Geographia Polonica (2016) vol. 89, iss. 1
Topographical factors, meteorological variables and human factors in the control of the main snow avalanche events in the Făgăraş Massif (Southern Carpathians - Romanian Carpathians): Case studies
Snow avalanches are a common geomorphic process and natural hazard in the Southern Carpathians (Romanian Carpathians). The spatial distribution of avalanches is controlled by topographical factors, meteorological variables and human factors. This study examines the occurrence of avalanches in two glacial areas in the Făgăraş massif, Bâlea (on the northern slope) and Capra (on the southern slope). During the period from 1963 to 2015 a total of 27 serious avalanche accidents were recorded in the months November-June in the Făgăraş massif resulting in 76 fatalities and 50 burials/injuries. From these avalanches, we examined five major avalanche accidents: the avalanche of June, 1974 which caused 6 fatalities and 8 burials/injuries; the avalanche of April 17, 1977 which caused 23 fatalities; the avalanche of December 23, 1988 which caused 3 fatalities; the avalanche of December 28, 2002 which caused 4 fatalities and the avalanche of February 20, 2010 which caused one fatality and 2 burials/injuries. Our results indicate a good correlation between some topographical factors.
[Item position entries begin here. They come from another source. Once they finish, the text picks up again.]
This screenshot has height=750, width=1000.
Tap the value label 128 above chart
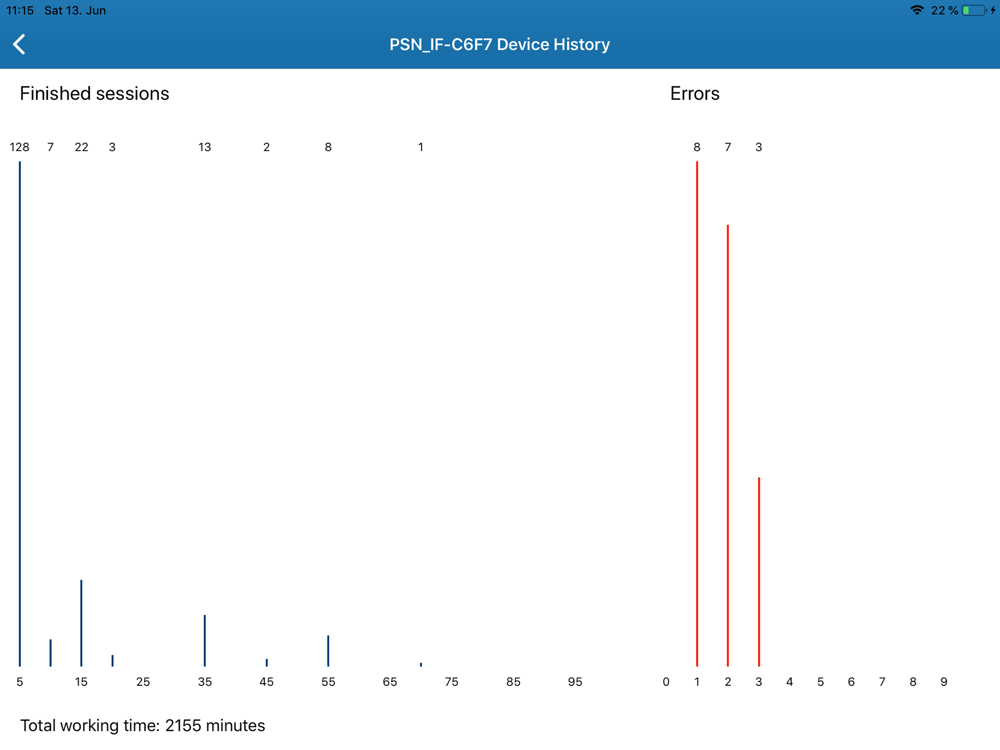click(20, 147)
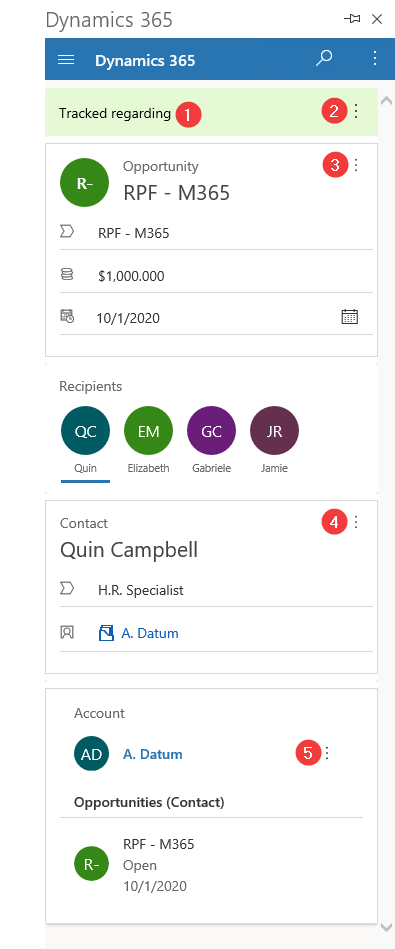
Task: Click the search magnifier icon
Action: (324, 59)
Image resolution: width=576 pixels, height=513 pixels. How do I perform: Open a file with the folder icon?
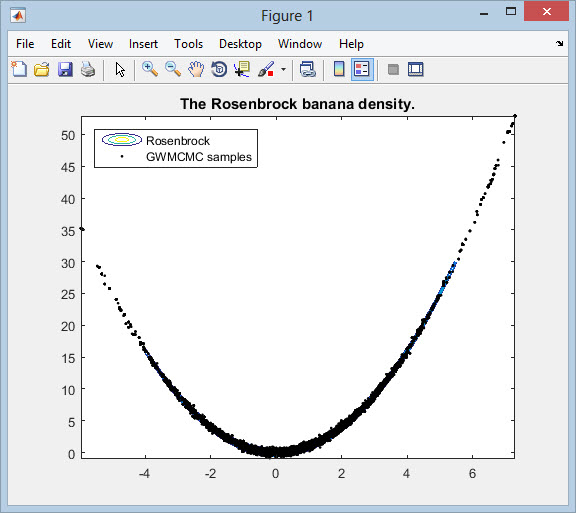point(42,69)
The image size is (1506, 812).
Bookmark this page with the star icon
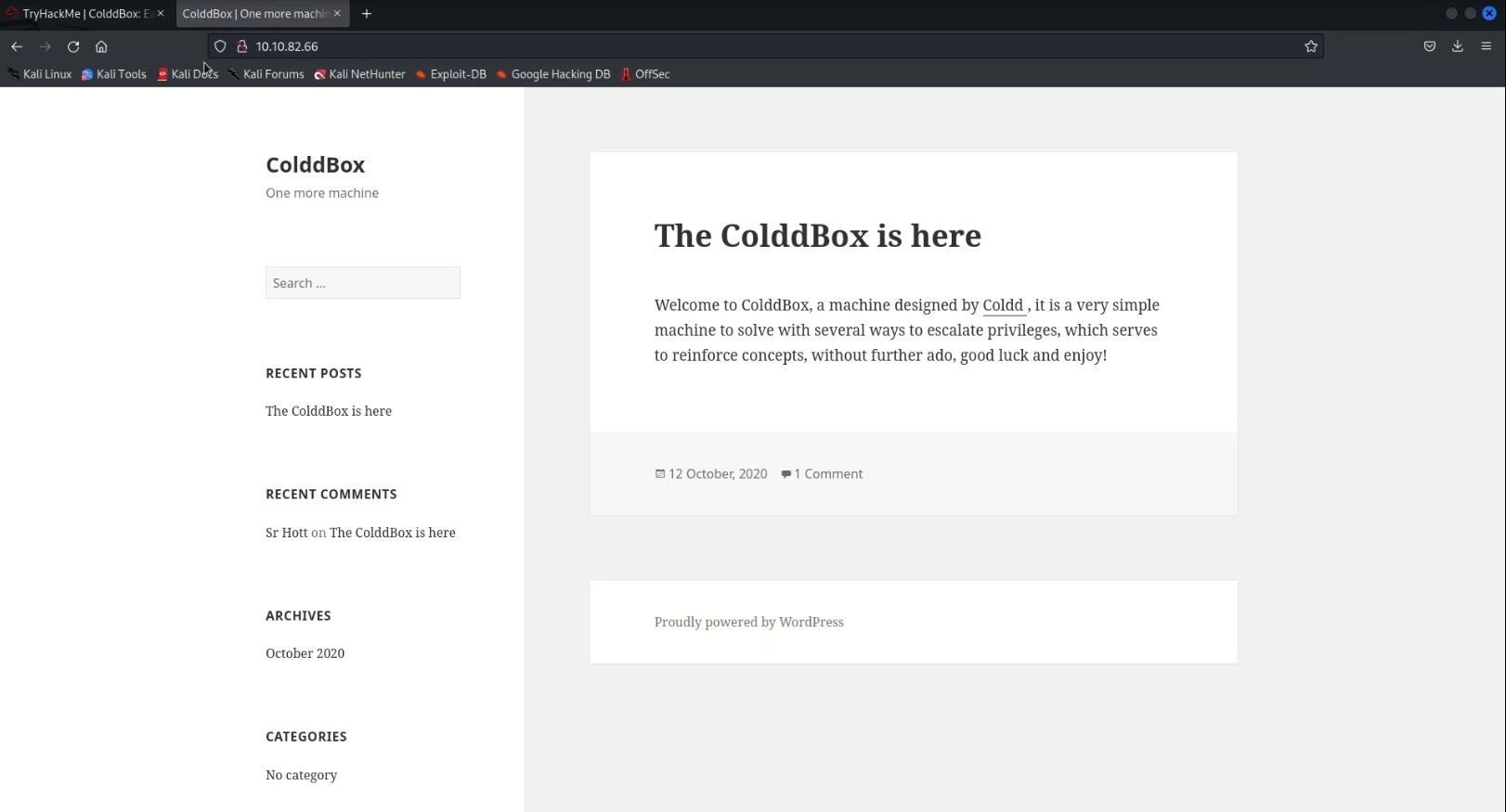pyautogui.click(x=1310, y=46)
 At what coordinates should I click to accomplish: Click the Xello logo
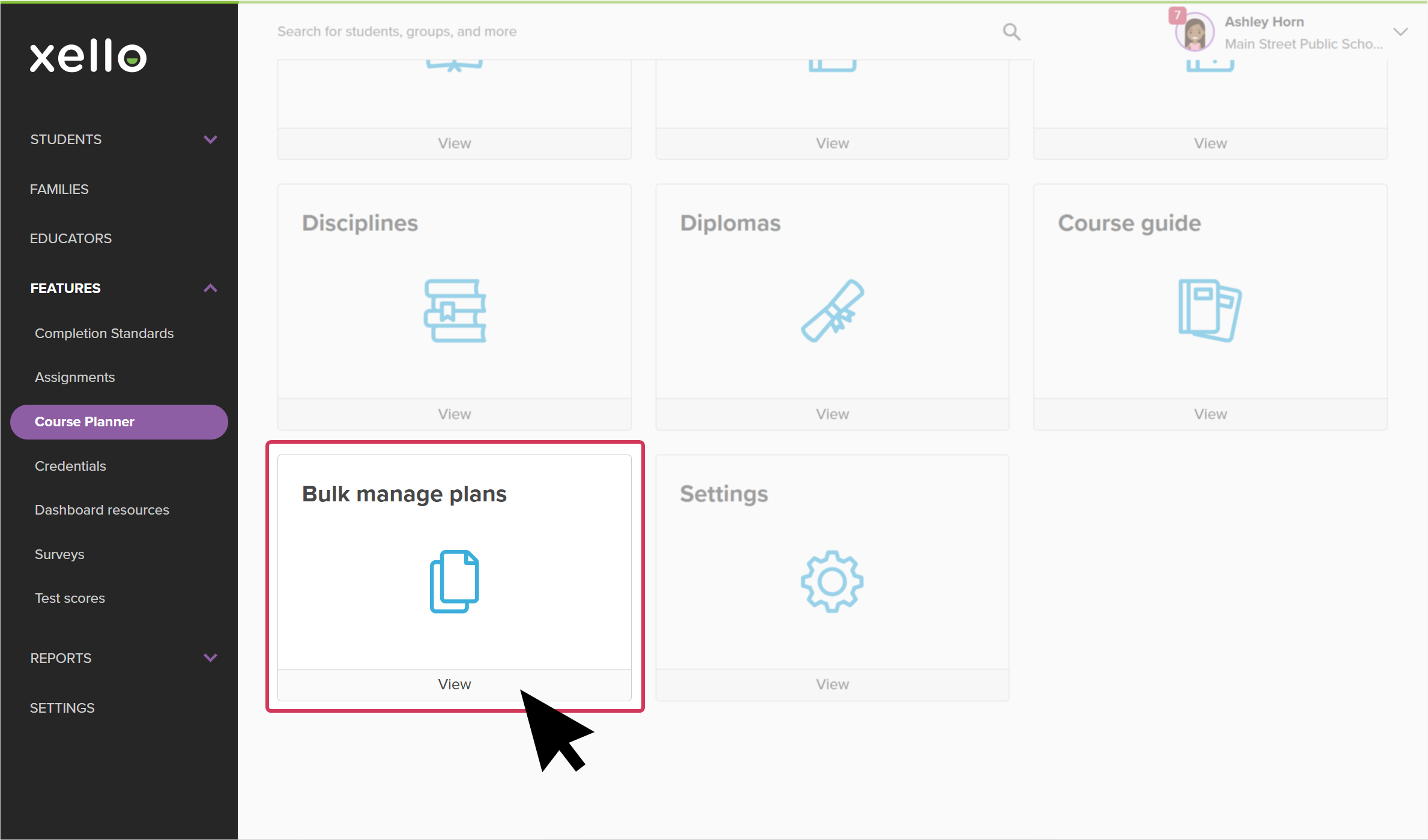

On the other hand, an increase in snowfall and snowstorms in particular are factors responsible for one avalanche event; early snowfall and a sudden increase in temperature are factors responsible for two avalanche events and snowfall and a sudden increase in temperature are factors responsible for one avalanche event. Using the weather scenarios we found high snowstorm frequency in one case, early-season weak layers of faceted crystals and depth hoar in two cases and well above-average total snowfall for one case.